Required work:
A: In the NetBird excerpt, what kind of connection does the Management Service use to push real-time updates?
B: Summarize the NetBird excerpt in two sentences.

Source:

When network conditions change, NetBird handles reconnection automatically:

Network Change Detection

// From client/internal/engine.go
func (e *Engine) startNetworkMonitor() {
    e.networkMonitor.Start()
    go func() {
        for event := range e.networkMonitor.Events() {
            // Network interface changed
            e.handleNetworkChange(event)
        }
    }()
}
Triggers:
  • WiFi to cellular transition
  • VPN connection/disconnection
  • IP address changes
  • Network interface up/down events

Management Service Synchronization

The Management Service pushes real-time updates through a streaming gRPC connection:
// From client/internal/engine.go
func (e *Engine) receiveManagementEvents() {
    e.mgmClient.Sync(e.ctx, info, e.handleSync)
}

func (e *Engine) handleSync(update *mgmProto.SyncResponse) error {
    // Handle network map updates
    e.updateNetworkMap(update.GetNetworkMap())
    
    // Update STUN/TURN servers
    e.updateSTUNs(update.GetNetbirdConfig().GetStuns())
    e.updateTURNs(update.GetNetbirdConfig().GetTurns())

Information shown:

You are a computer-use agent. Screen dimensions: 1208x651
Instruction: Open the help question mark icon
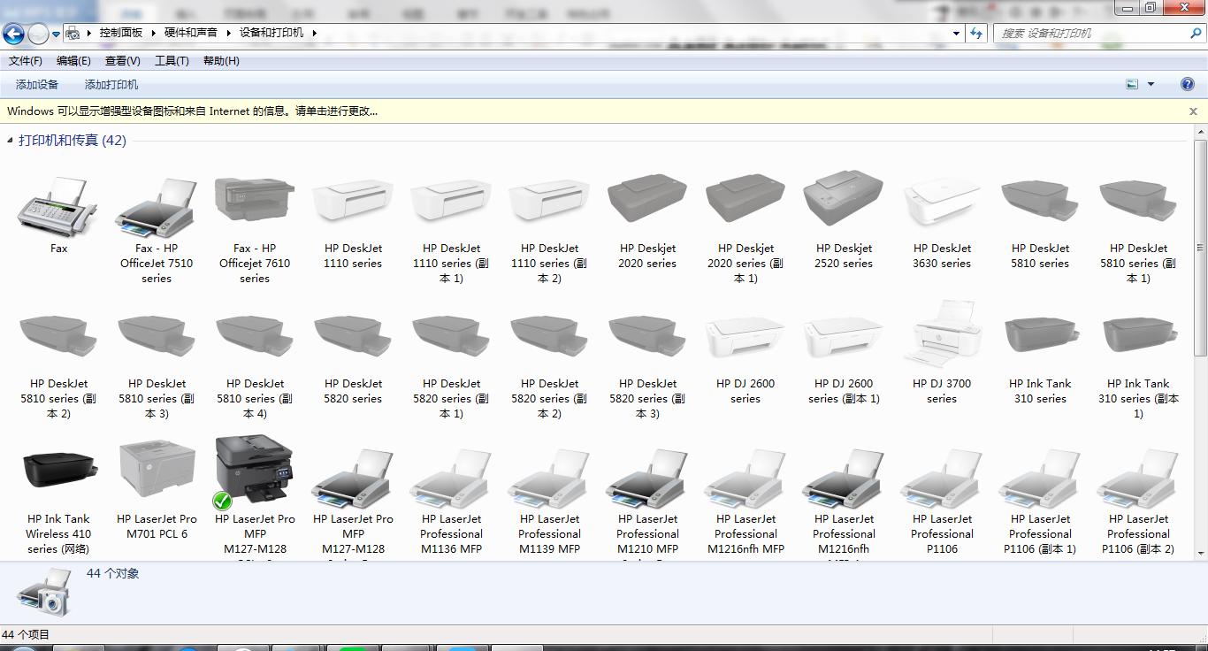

Exercise responses:
A: A streaming gRPC connection.

B: NetBird reconnects automatically when network conditions change, using a network monitor whose triggers include WiFi-to-cellular transitions, VPN connection or disconnection, IP address changes, and network interface up/down events. The Management Service pushes real-time updates over a streaming gRPC connection, and the client's sync handler uses them to update the network map and the STUN and TURN servers.